Phil Singleton: Okay, awesome. I’ll have to ask you, what would you do differently if you had to start over again? How would you set it up? This is probably not … Let me rephrase this a different way because you’ve already gone through a ton. You probably, I don’t know what the site’s built on or what program you use to power it. For just the average person like myself that maybe has a book or wants to build a course on something like WordPress or something else, how would you get started into taking your knowledge and turning it into a course or taking a book that you’ve written into a course? What are the steps?
Tommy Griffith: Right.
Phil Singleton: Are you so far removed from that that now?

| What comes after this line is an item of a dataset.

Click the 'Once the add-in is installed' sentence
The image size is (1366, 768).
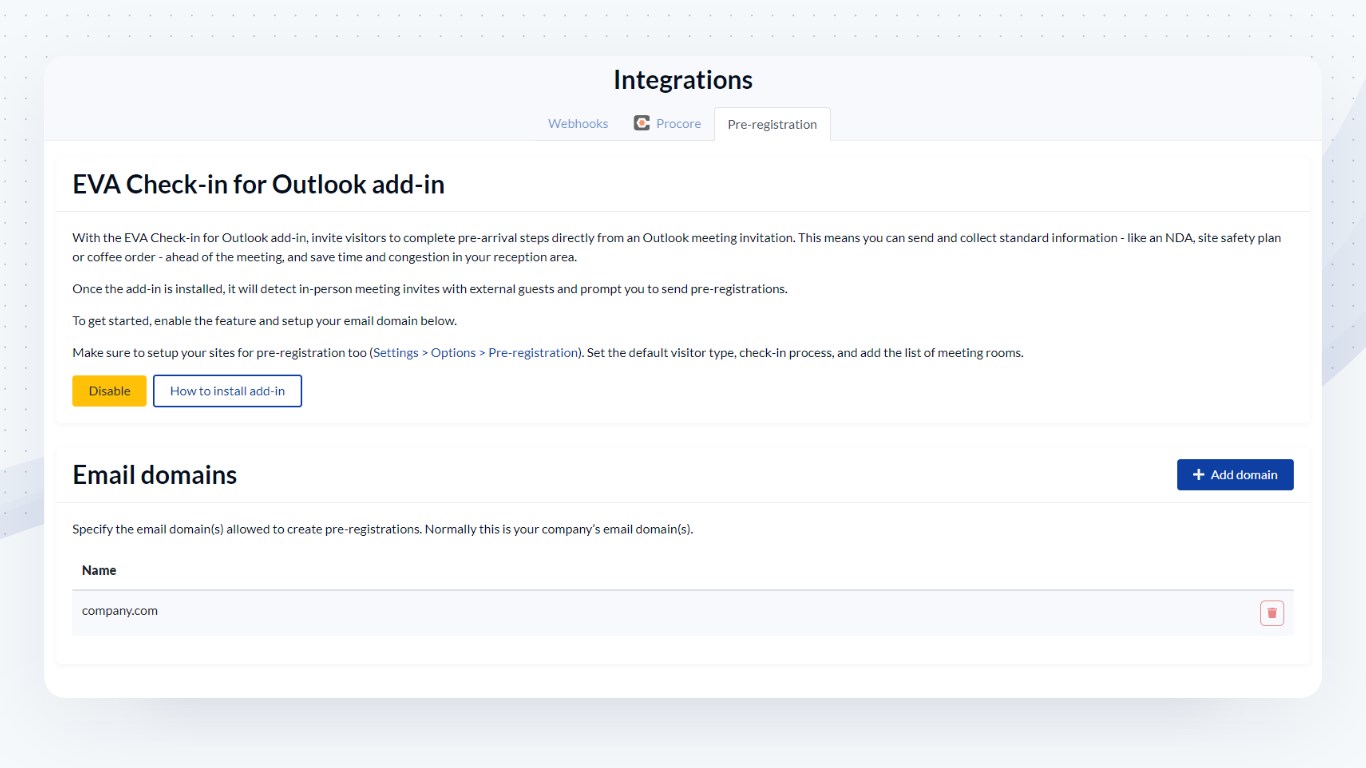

Tommy Griffith: Actually, no, not at all. It’s every day and I have a lot of strong opinions on this now. I’m very passionate about online learning as well because I think there’s so much room for this stuff. I am an avid … I am so angered and motivated by the graduate school education system in the US. I think this is a massive … student debt problem in the US and graduate school is a complete scam. It’s horrible. I say this as a former graduate school, right? I used to teach at a grad school in San Francisco. I taught an elective, an internet marketing elective. I think there is so much room for entrepreneurs to create online courses and completely destroy secondary education.
Phil Singleton: You’re like freaking me out. It’s almost like … We were talking about a zoom … What was it? Some kind of security breach and being able to hear and see people. It’s almost like we’re so like-minded that you’ve been listening to me. I’m so zeroed in on the same thing. I was just having this conversation with somebody else where it’s like, there’s so much good information that you could get out. The time that you would spend in college or even graduate school, I mean, you can go and people like yourself, you’re giving it up and selling it to somebody that could then turn around and turn that into real money.
Phil Singleton: The tens or hundreds of thousands of dollars that you would go into debt could be a complete swing the other way because you’re out of high school learning a real skill that people need. There’s so many people that need all sorts of services, but digital services in general. It’s like, what is the point? I just don’t get it. I’m like, man, I’m totally just like lit up because I couldn’t agree more. I want to be part of that too, where’s like, “Hey, you know, we’ve got the same thing. I can actually teach somebody a skill that’s made me some money,” pass that along, make a little bit of money, maybe scale it up a little bit where somebody can totally bypass all the heartache that we’re reading about right now.
Phil Singleton: Who wants to go to school? I don’t want to knock college too much, but I didn’t really learn anything when I stepped out of college. I couldn’t have started making money the day out it, right? I had somebody else had to train me for like six months before I was any use to anybody. Even then, it took me a couple years worth of experience to really start making any kind of a difference.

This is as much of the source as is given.